Yoo Su-yeon's new documentary captures the determined persistence of Korea's overlooked theatrical tradition

When the TV drama "Jeongnyeon: The Star Is Born" captivated viewers last year, its real triumph wasn't the plot or performances— it was reviving interest in gukgeuk, Korea's forgotten all-women theater. But even as millions worldwide watched the dramatized 1950s story of a talented country girl's rise to gukgeuk stardom, few knew the history behind this unique artistic tradition, let alone its precarious present.
Yoo Su-yeon's upcoming documentary "Women's Gukgeuk: Enduring on the Edge of Time" fills this void with unvarnished realism. It follows two young gukgeuk practitioners, Hwang Ji-young and Park Soo-bin, on a journey to mount an ambitious intergenerational performance as they struggle to preserve their fading cultural practice.
Gukgeuk emerged in the late 1940s as a uniquely Korean theatre where women performed all roles— including male characters. It was wildly popular in the 1950s post-war period, when its productions outnumbered films and its stars achieved cult-like fame. Women playing male leads developed particularly devoted female followings, with some fans even asking to take mock wedding photos with their idols.
Then it vanished. Gukgeuk fell into oblivion in the 1960s as television and film became the order of the day. It languished without institutional recognition, frequently looked down upon by male-dominated pansori circles and excluded from government funding channels. In 2019, gukgeuk applied for intangible cultural heritage status — which would have made it eligible for government support — but was rejected on technicality: Its post-1945 origin disqualified it from consideration.
Against this backdrop, Yoo's film shapes up less as a celebration of artistic excellence than as a documentation of cultural endangerment and survival.
We witness Ji-young and Soo-bin, professionally trained talents in their field, traversing the country in a dilapidated camping car. Their performances at regional festivals barely cover expenses, and the camera repeatedly captures audience members walking out mid-show — a telling leitmotif of public indifference to an art form relegated to the margins.
The duo's visit to Japan's Takarazuka Revue, a thriving all-female theatrical company since 1913, throws into stark relief the abyss between a flourishing tradition and their own neglected inheritance.

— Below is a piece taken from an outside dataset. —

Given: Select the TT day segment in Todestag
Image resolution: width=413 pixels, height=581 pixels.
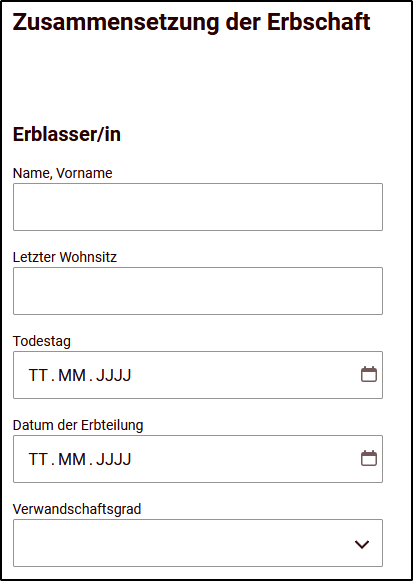Looking at the screenshot, I should [x=38, y=375].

The film's emotional core lies in the relationship between these young practitioners and their 91-year-old mentor, Cho Young-sook, a first-generation master of the craft who once specialized in comedic male roles.
Her tireless teachings speak to the disciplined transmission of embodied knowledge — through an unbroken chain from first-generation to third. When Ji-young and Soo-bin announce their ambition to stage "Legend Chunhyangjeon," a monumental showcase featuring performers spanning generations as tribute to their aging mentors, Cho embraces them with trembling gratitude.
Their path from concept to culmination turns out to be a study in perseverance. During initial production talks, Soo-bin and Ji-young must admit they have "zero budget."
Soo-bin pounds the pavement soliciting sponsors, sometimes resorting to singing in karaoke rooms and pouring drinks for potential male donors — a striking irony for an artistic endeavor celebrated for supposedly empowering women.
The question of gender — its performativity and fluidity — is a widely discussed element of gukgeuk, one that the film approaches with refreshing nuance. Rather than romanticize gukgeuk's gender-bending qualities, the film chooses to complicate that reputation by exposing tensions inherent in the tradition. While gukgeuk allows women to occupy traditionally male spaces — playing heroes, villains, and lovers — it is repeatedly shown to reinscribe conventional gender codes in unexpected ways.
For one thing, as performers candidly admit, those in female roles are expected to dramatize traditional femininity as counterpoint to the stylized masculinity of male characters.
The strict hierarchy within traditional Korean arts proves as equally constraining as gender roles themselves. Viewers are reminded that Ji-young didn't choose to play female parts; her vocal range determined this path at the behest of her mentor (She also faces body-shaming from senior performers who insist she lose weight to look the part for Chunhyang, the female lead). When Soo-bin suggests changing the script to give Chunhyang more agency, elder performers firmly reject any deviation from tradition.

The final performance receives extended documentation and ultimately proves itself worth every struggle. It makes clear what distinguishes gukgeuk from other pansori-derived forms — its heightened theatrical expression and visual spectacle. The most captivating moments come from nonagenarians Lee So-ja and Cho, whose vocal precision and physical expressiveness display an almost uncanny vitality.
At one point, the director asks Soo-bin why she persists with this dying art. Soo-bin's answer cuts through pretense, "Gukgeuk had to prove its existence throughout its life, and so did I. It's just like me."
These words capture the personal stakes driving these women — not merely some abstract allegiance to preserving cultural heritage, but finding themselves reflected in an art form perpetually fighting for recognition.
"Women's Gukgeuk: Enduring on the Edge of Time" opens Wednesday.